Incident Response involves the methods, policies, and procedures that are used by an organization to respond to a cyber attack. The aims of incident response are to limit the impact of the attack, assess the damage caused, and implement recovery procedures. Because of the potential large-scale loss of property and revenue that can be caused by cyber-attacks, it is essential that organizations create and maintain detailed incident response plans and designate personnel who are responsible for executing all aspects of that plan. In this article, I want to talk about some of the ways to establish Incident Response Capability in cybersecurity.
The U.S. National Institute of Standards and Technology (NIST) recommendations for incident response are detailed in their Special Publication 800-61, revision 2 entitled “Computer Security Incident Handling Guide,”
Note: Although this chapter summarizes much of the content in the NIST 800-61r2 standard, you should be familiar with the entire publication as it covers four major exam topics for the Understanding Cisco Cybersecurity Operations Fundamentals exam.
The NIST 800-61r2 standard provides guidelines for incident handling, particularly for analyzing incident-related data, and determining the appropriate response to each incident. The guidelines can be followed independently of particular hardware platforms, operating systems, protocols, or applications.
The first step for an organization is to establish a computer security incident response capability (CSIRC). NIST recommends creating policies, plans, and procedures for establishing and maintaining a CSIRC.
An incident response policy details how incidents should be handled based on the organization’s mission, size, and function. The policy should be reviewed regularly to adjust it to meet the goals of the roadmap that has been laid out. Policy elements include the following:
- Statement of management commitment
- Purpose and objectives of the policy
- Scope of the policy
- Definition of computer security incidents and related terms
- Organizational structure and definition of roles, responsibilities, and levels of authority
- Prioritization of severity ratings of incidents
- Performance measures
- Reporting and contact forms
A good incident response plan helps to minimize damage caused by an incident. It also helps to make the overall incident response program better by adjusting it according to lessons learned. It will ensure that each party involved in the incident response has a clear understanding of not only what they will be doing, but what others will be doing as well. Plan elements are as follows:
- Strategies and goals
- Senior management approval
- An organizational approach to incident response
- How the incident response team will communicate with the rest of the organization and with other organizations
- Metrics for measuring the incident response capacity
- How the program fits into the overall organization
The procedures that are followed during an incident response should follow the incident response plan. Procedures elements are as follows:
- Technical processes
- Using techniques
- Filling out forms,
- Following checklists
These are typical standard operating procedures (SOPs). These SOPs should be detailed so that the mission and goals of the organization are in mind when these procedures are followed. SOPs minimize errors that may be caused by personnel that are under stress while participating in incident handling. It is important to share and practice these procedures, making sure that they are useful, accurate, and appropriate.

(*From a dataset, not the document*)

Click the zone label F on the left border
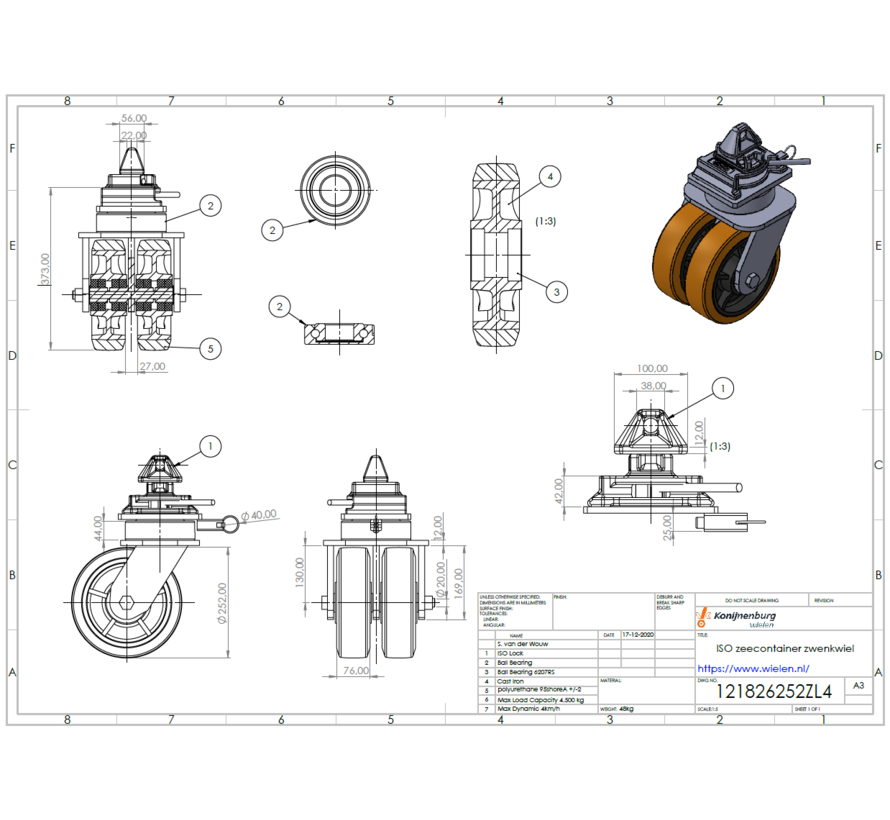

Incident Response Stakeholders
Other groups and individuals within the organization may also be involved with incident handling. It is important to ensure that they will cooperate before an incident is underway. Their expertise and abilities can help the Computer Security Incident Response Team (CSIRT) to handle the incident quickly and correctly. These are some of the stakeholders that may be involved in handing a security incident:
- Management – Managers create the policies that everyone must follow. They also design the budget and are in charge of staffing all of the departments. Management must coordinate the incident response with other stakeholders and minimize the damage of an incident.
- Information Assurance – This group may need to be called in to change things such as firewall rules during some stages of incident management such as containment or recovery.
- IT Support – This is the group that works with the technology in the organization and understands it the most. Because IT support has a deeper understanding, it is more likely that they will perform the correct action to minimize the effectiveness of the attack or preserve evidence properly.
- Legal Department – It is a best practice to have the legal department review the incident policies, plans, and procedures to make sure that they do not violate any local or federal guidelines. Also, if any incident has legal implications, a legal expert will need to become involved. This might include prosecution, evidence collection, or lawsuits.
- Public Affairs and Media Relations – There are times when the media and the public might need to be informed of an incident, such as when their personal information has been compromised during an incident.
- Human Resources – The human resources department might need to perform disciplinary measures if an incident caused by an employee occurs.
- Business Continuity Planners – Security incidents may alter an organization’s business continuity. It is important that those in charge of business continuity planning are aware of security incidents and the impact they have had on the organization as a whole. This will allow them to make any changes in plans and risk assessments.
- Physical Security and Facilities Management – When a security incident happens because of a physical attack, such as tailgating or shoulder surfing, these teams might need to be informed and involved. It is also their responsibility to secure facilities that contain evidence from an investigation.
The Cybersecurity Maturity Model Certification
The Cybersecurity Maturity Model Certification (CMMC) framework was created to assess the ability of organizations that perform functions for the U.S. Department of Defense (DoD) to protect the military supply chain from disruptions or losses due to cybersecurity incidents. Security breaches related to DoD information indicated that NIST standards were not sufficient to mitigate against the increasing and evolving threat landscape, especially from nation-state treat actors. In order for companies to receive contracts from the DoD, those companies must be certified. The certification consists of five levels, with different levels required depending on the degree of security required by the project.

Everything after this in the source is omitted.